Like the other candidates, Oliver’s campaign launch speech was short on specifics.
He said he would “identify new, dedicated funding sources for our schools that seek to avoid raising taxes,” but didn’t say how. He said he would “fight to change our tax structure over time so that the city can attract more jobs,” but offered no details. (When Citified asked him to elaborate after the speech, Oliver said he wanted to shift the burden away from the wage and business taxes and onto property taxes to the extent that is possible. His rationale is that the former can move across City Line Avenue and the latter can’t.)

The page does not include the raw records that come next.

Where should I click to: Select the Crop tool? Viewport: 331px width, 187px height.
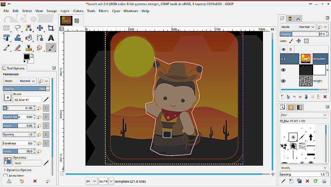click(51, 28)
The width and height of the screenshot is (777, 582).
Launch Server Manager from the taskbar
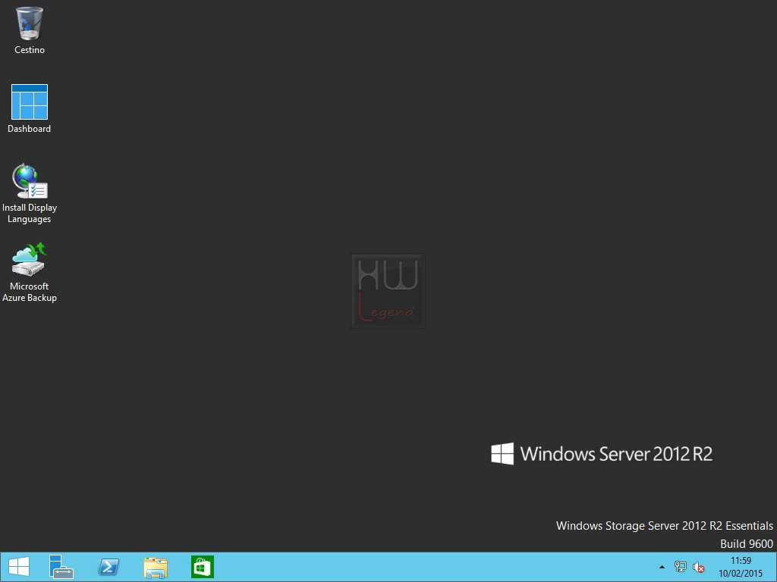pyautogui.click(x=61, y=567)
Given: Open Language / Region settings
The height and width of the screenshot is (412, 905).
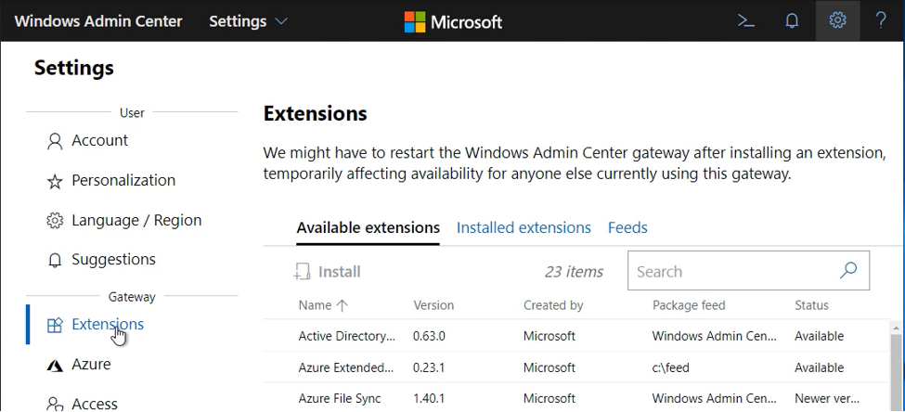Looking at the screenshot, I should coord(136,221).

He lamented that an estimated 300,000 Philadelphians have some kind of criminal record, which makes it difficult for them to find jobs and often results in “unavoidable poverty.” But, again, he offered no real proposal to change that.

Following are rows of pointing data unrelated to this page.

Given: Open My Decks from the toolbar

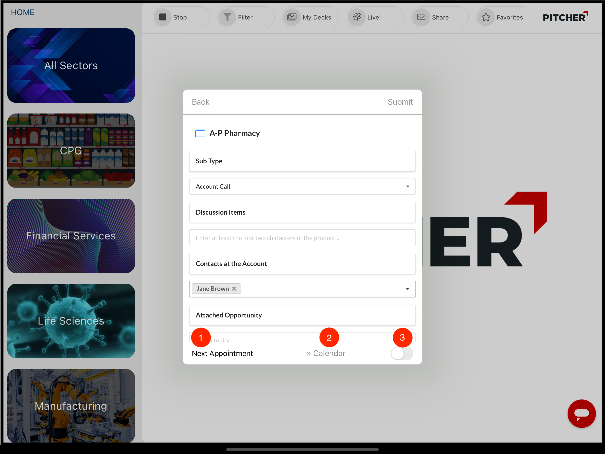Looking at the screenshot, I should pyautogui.click(x=292, y=17).
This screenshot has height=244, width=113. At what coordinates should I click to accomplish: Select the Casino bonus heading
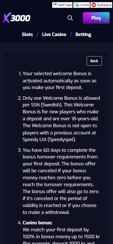tap(38, 223)
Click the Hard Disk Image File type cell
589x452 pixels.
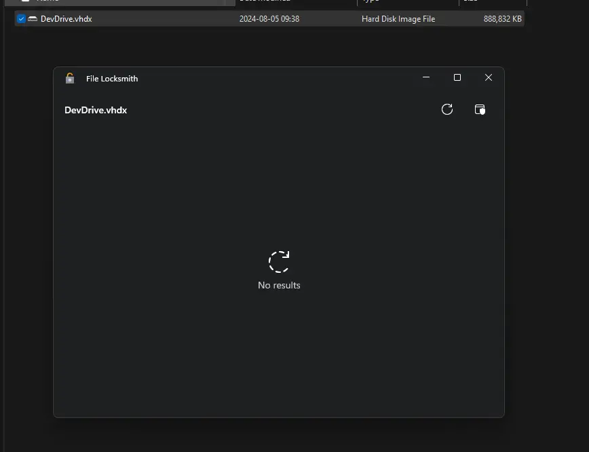[398, 19]
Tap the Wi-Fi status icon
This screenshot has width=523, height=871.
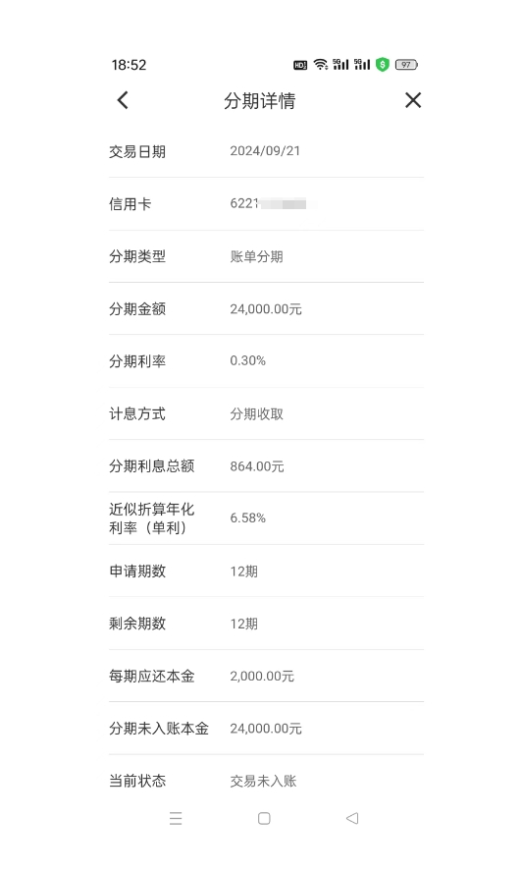pyautogui.click(x=320, y=65)
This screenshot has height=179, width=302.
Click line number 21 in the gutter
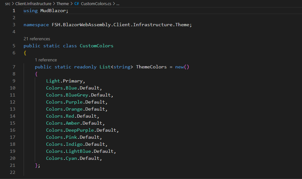(12, 165)
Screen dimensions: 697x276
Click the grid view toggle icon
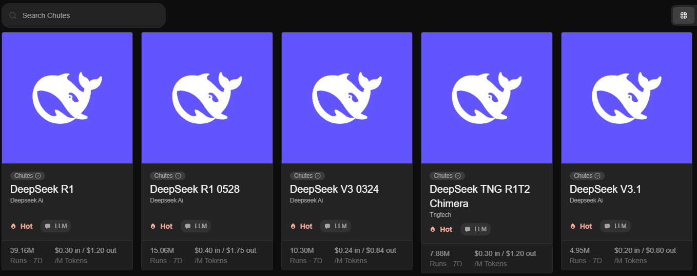pyautogui.click(x=683, y=15)
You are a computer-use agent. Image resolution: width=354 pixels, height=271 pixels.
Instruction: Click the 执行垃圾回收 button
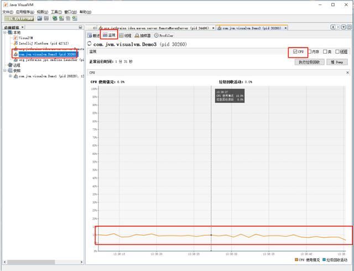click(310, 62)
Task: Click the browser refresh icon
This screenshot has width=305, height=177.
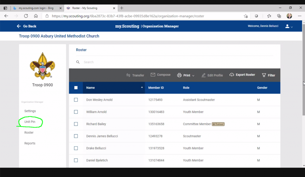Action: [x=26, y=16]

Still, he delivered a speech that eloquently laid out Philadelphia’s problems and promise: its entrenched political class, its troubled schools, its sluggish economy, its slow, yet heartening progress in recent years, and, yes, even its beer gardens. Frankly, it was one of the best talks we’ve heard at a mayoral campaign kickoff this season.
At this point in the race, though, Oliver would have to do a loooot of fundraising in a short amount of time to even become a second-tier candidate. That will be extraordinarily challenging, given his lack of institutional support.
But Oliver is charismatic and adept at delivering a populist message, and that’s more than can be said for a lot of the field. At minimum, this election might not be the last we see of him.